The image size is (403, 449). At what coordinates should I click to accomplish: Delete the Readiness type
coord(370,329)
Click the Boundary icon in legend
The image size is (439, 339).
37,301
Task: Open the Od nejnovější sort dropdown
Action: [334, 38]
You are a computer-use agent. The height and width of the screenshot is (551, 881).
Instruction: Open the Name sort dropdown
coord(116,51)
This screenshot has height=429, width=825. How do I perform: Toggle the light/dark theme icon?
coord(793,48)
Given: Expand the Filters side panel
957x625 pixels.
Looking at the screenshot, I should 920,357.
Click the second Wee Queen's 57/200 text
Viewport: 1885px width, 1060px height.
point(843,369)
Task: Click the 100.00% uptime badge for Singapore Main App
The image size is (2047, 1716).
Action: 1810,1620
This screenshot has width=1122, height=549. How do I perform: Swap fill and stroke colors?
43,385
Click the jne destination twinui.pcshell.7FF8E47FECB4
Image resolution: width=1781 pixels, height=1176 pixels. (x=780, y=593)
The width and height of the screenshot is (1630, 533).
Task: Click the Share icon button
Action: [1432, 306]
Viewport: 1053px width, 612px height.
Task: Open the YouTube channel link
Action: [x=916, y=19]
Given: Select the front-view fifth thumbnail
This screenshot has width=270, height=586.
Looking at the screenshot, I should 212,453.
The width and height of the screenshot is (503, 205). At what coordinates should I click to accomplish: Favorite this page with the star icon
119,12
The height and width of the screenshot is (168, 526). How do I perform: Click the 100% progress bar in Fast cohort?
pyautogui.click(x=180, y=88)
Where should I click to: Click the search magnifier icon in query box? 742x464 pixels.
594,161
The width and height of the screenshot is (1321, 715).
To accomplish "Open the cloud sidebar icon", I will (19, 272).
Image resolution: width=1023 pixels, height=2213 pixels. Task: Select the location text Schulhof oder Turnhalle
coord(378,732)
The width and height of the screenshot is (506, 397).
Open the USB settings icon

◆ **Exercise prompt**
Reproduce the data verbatim from the line containing "The width and height of the screenshot is (506, 397)." through the end of the data, including that first line.

◆ **Correct result**
The width and height of the screenshot is (506, 397).
Open the USB settings icon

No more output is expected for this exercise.